Albergados por último na ocorrência

Testemunhas e o próprio Renan afirmaram que, na revista iniciada por volta das 19h, o auxiliar de serviços gerais seria o primeiro a ser abordado, mas acabou ficando por último. Isso apesar da insistência dele ao pedir aos guardas para ser revistado antes das 20h.

“Eles ficaram injustamente segurando e humilhando o meu filho com o pé machucado”, disse a mãe à Folha. Renan foi ao local, após chegar do trabalho, para emprestar a bola aos amigos para jogar futebol de salão. Ele não jogou no dia porque estava lesionado.

Amigo de Renan, o ajudante de eletricista Márcio Pereira Lopes, de 28 anos, disse ter ouvido os agentes dizerem que esperaria chegar às 20h para levar os albergados para a Dicap por suposto descumprimento de horário de albergue. “Ficaram entre eles mesmos comentando – e eu escutando – de que iriam segurá-los até o horário. Pegaram os albergados e os colocaram para o fim da fila”, disse. “Foi tudo injusto, uma perseguição”.

Ação registrada em vídeo

Guardas civis municipais durante abordagem a albergado em quadra de futsal da Praça Germano Sampaio (Foto: Reprodução)

Parte da ação dos agentes foi gravada por um dos abordados a partir das 19h14 para registrar possíveis excessos da equipe. O vídeo obtido pela Folha tem mais de 1h10 e mostra, aos 24 minutos, o momento em que um dos albergados diz que pode ficar na rua até às 20h e recebe ameaça do comandante da ocorrência, por meio de um dos guardas: “Ele disse pra vocês ficarem quietos, se não vamos ter ‘grosso’ pra vocês”.

Por volta das 19h40, Raquel Amorim chega ao local da abordagem e é expulsa da quadra pelos guardas após tentar explicar a razão pela qual o filho estava lá. Depois, um guarda se aproxima de Renan e ironiza a conversa que teve com sua mãe, ao dizer que, para ela, o filho é um “santo”, ao se referir ao fato dele ser usuário de drogas.

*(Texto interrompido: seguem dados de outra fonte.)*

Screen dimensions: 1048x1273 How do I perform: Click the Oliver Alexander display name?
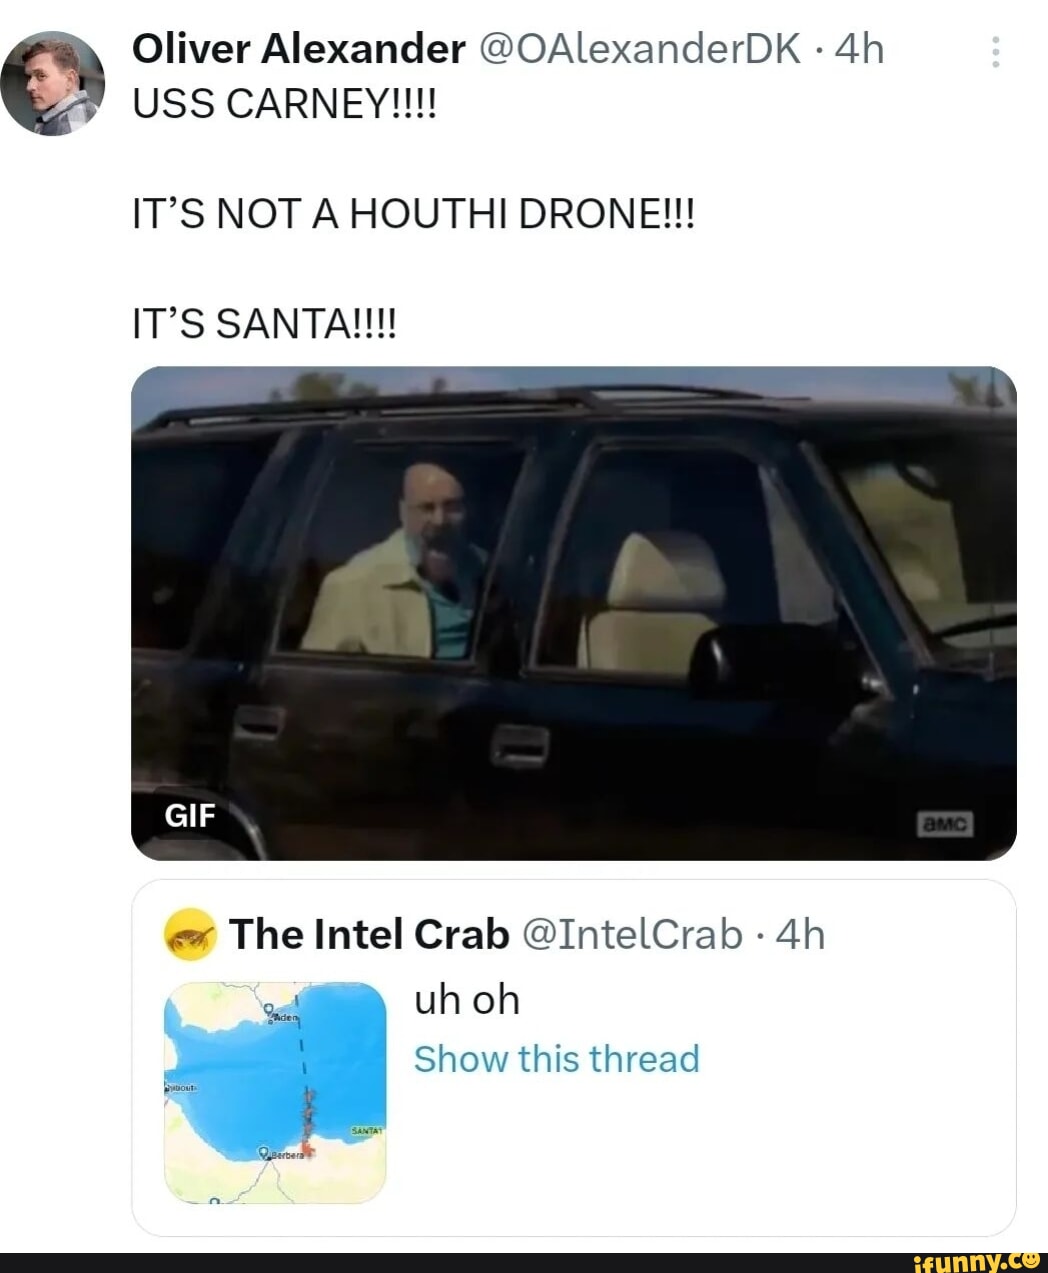coord(298,48)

Nove minutos antes do limite da restrição de horário, Renan reclama da abordagem, nega estar com drogas e um guarda diz que, por isso, ninguém o prenderia com entorpecentes. Renan novamente critica a equipe: “Isso é errado, senhor, fui pego sete horas. Isso é injusto!”.

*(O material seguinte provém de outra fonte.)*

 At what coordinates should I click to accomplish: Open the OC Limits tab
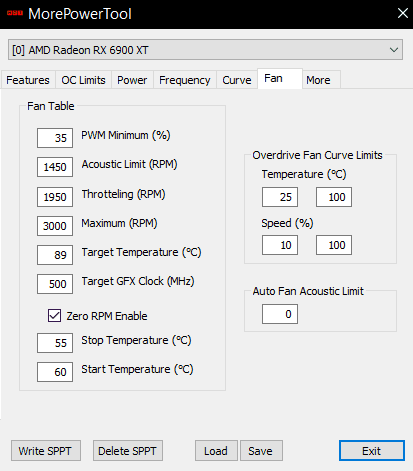click(x=83, y=80)
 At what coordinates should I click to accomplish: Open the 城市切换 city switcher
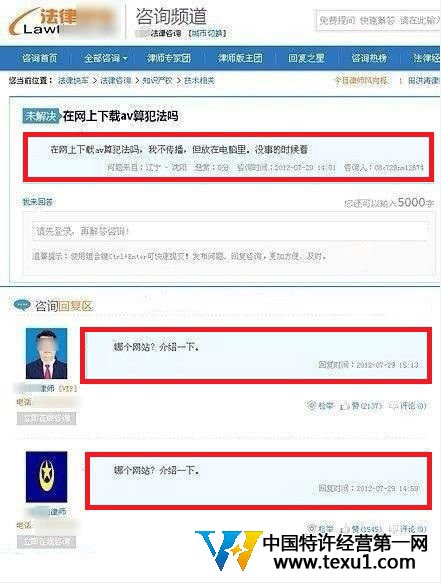pos(207,33)
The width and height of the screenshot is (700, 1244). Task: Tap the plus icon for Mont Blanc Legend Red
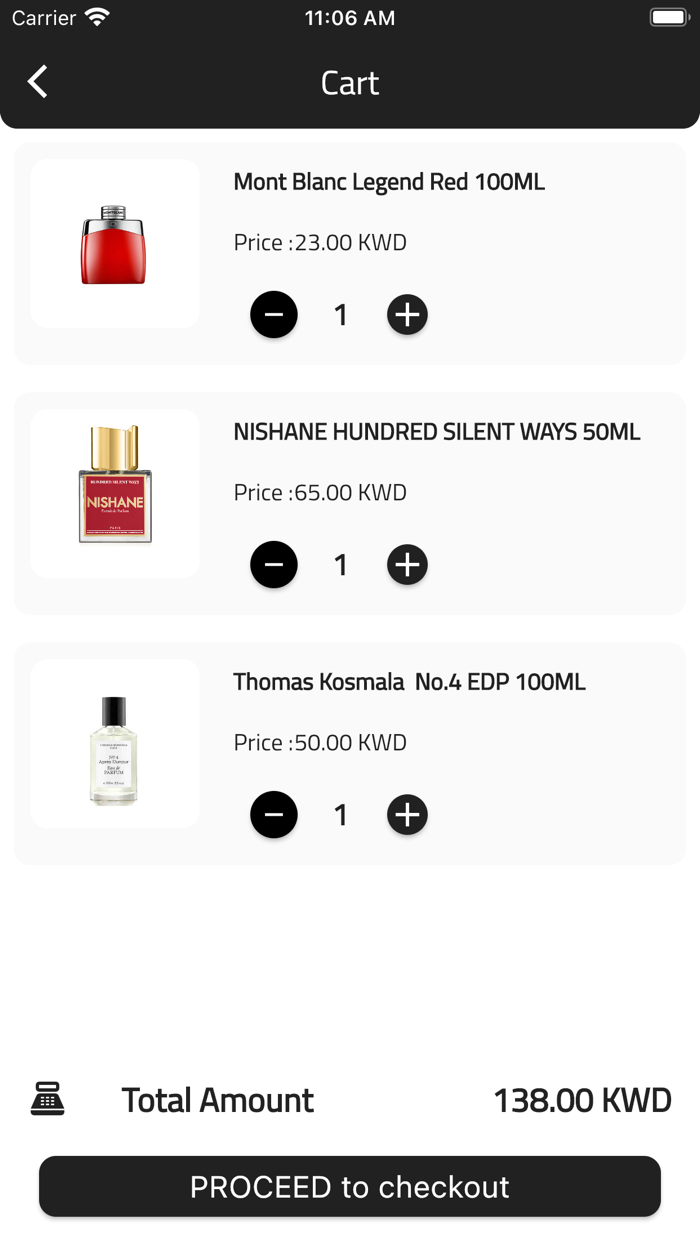pyautogui.click(x=407, y=314)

Renan diz que era o primeiro entre os que seriam abordados, mas que foi colocado por último. “Eu tenho que sair desse processo, vou me prejudicar por causa disso, senhor”, diz Renan. O guarda cita abordagem anterior ao suspeito e o acusa de vender drogas, mas ele nega.

Após às 20h, a mãe do albergado se aproxima do filho, começa a chorar e ambos conversam sobre como cuidar dos dois filhos de Renan. Ele explica a ela que foi à quadra apenas para jogar bola e que, naquele dia, não usou drogas. O vídeo termina logo após o dono do celular ser revistado e, portanto, não registra o fim da abordagem geral. “Isso que houve foi abuso de autoridade. Meu filho tava cumprindo o horário”, diz Raquel Amorim, que após ameaçar denunciá-los, os guardas retiraram o velcro que mostram os nomes deles.

Em nota, a SMST disse que as imagens mostram que a abordagem ocorreu conforme protocolo de conduta operacional de revista pessoal. No entanto, a pasta municipal não comentou as acusações de manipulação da ocorrência no relatório.

Caso é investigado

A Polícia Civil confirmou a existência de investigação sobre “eventual atividade policial excessiva na abordagem do reeducando” e informou que a apuração é conduzida pelo 4º Distrito Policial. A SMST disse que o caso é investigado pelo Comando-Geral da GCM e explicou que os agentes serão responsabilizados “caso seja comprovada qualquer irregularidade na abordagem”.

A Promotoria de Justiça de Execução Penal, Crimes Militares e Controle Externo da Atividade Policial do MPRR também investiga o caso. Em audiência de justificação, o órgão se manifestou pelo depoimento de uma testemunha que teria presenciado a abordagem, porém, no momento dessa reunião, a pessoa não atendeu às tentativas de contato realizadas – a testemunha citada é Márcio Pereira Lopes. Segundo o MP, o procedimento ainda está em fase de diligências e, ao ser concluído, serão adotadas medidas cabíveis.